I DO agree w/ you that there is a fundamentally different meaning between the two uses of the equals sign but I don't see why the "assignment" usage is a problem.

Equalities in physics are just exact relationships between different things. If you walk in a straight line using equal steps of length ##L##, the distance you will have walked with ##n## steps is ##d = n L##. It is a simple relationship between the distance walked and the number of steps.

In physics, when we write F = ma or E = mc^2, what's on the left side of = cannot a priori exist unless the what's on the right side of = is given.
In my example, what existed first, the distance walked or the number of steps?
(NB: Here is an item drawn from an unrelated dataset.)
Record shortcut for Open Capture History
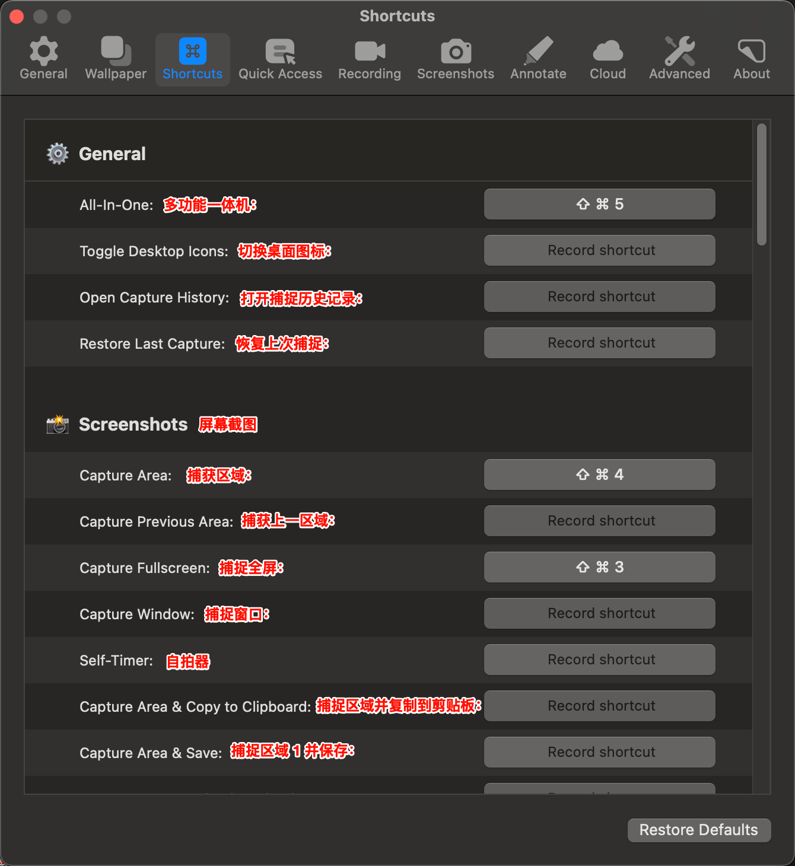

Further, I don't get writing the unit of acceleration, which is m / s / s as m / s^2, simply for unit cancellation in manipulation of equations in physics. m / s / s has real world physics meaning. m / s^2 does not, because s^2 does not have meaning in the real world like s does.
When measuring something, units are just references to another real-world thing for comparisons. The measured quantity is a real-world thing, and you carry the units just for reference. When it becomes a mathematical object, i.e., when you use it in a equation, the unit behaves just like any other mathematical object. You say that s2 doesn't have meaning in the real world. What about m2? m3? m4?
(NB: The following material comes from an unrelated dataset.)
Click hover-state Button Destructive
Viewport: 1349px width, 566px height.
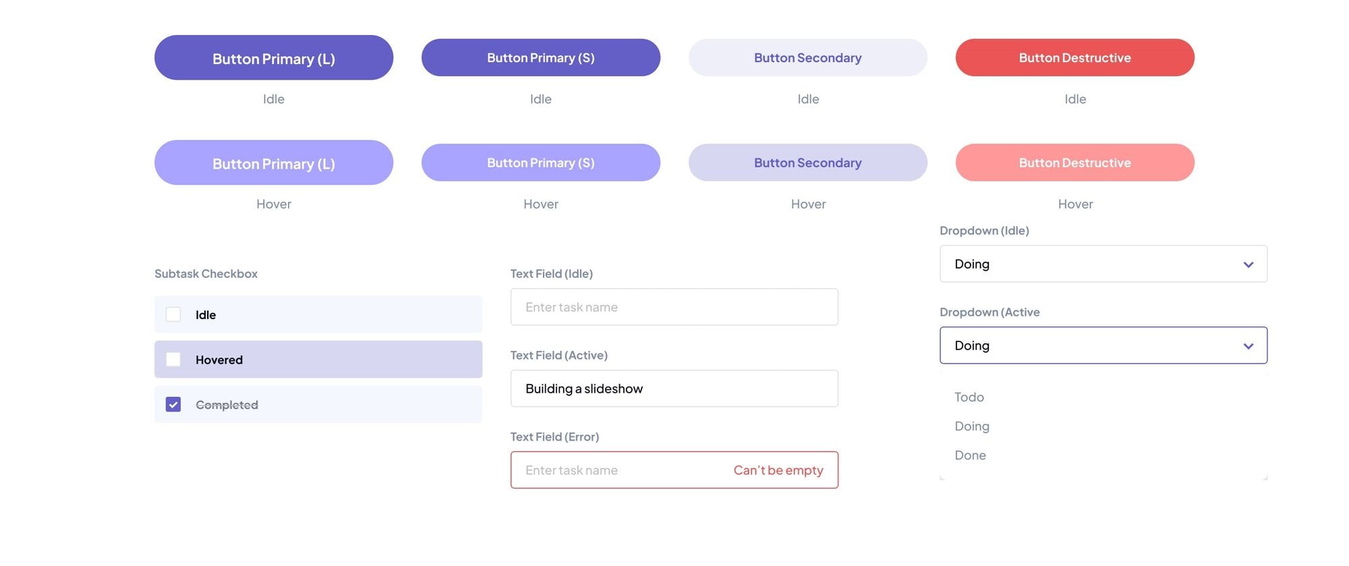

is notation used in physics somewhat sloppy and need new notations or symbols just for physics?
Quite the contrary. The mathematical formulation of physics is what makes it an extremely well grounded representation of nature. It is when hands starts waving that things get sloppy...

"In my example, what existed first, the distance walked or the number of steps?"

Without steps, how can there be distance?

"You say that s2 doesn't have meaning in the real world. What about m2? m3? m4?"

m^2 is area or 2D volume. m^3 is 3D volume. m^4 is alleged 4D volume. s^2 I don't know what that is.

"Equalities in physics are just exact relationships between different things."

I think this is the correct way of looking at it. F = ma relates the 3 quantities from different realms together, as in = is a relation symbol and not an equal symbol as it is in math.

This one describes some of the reasons why the = sign can be confusion for students. http://www.intmath.com/blog/the-equal-sign-more-trouble-than-its-worth/4986

I suppose the best way to understand equations in physics is to think of the fact that the two numerical values on either side of = are the same, and not bother with manipulation of units.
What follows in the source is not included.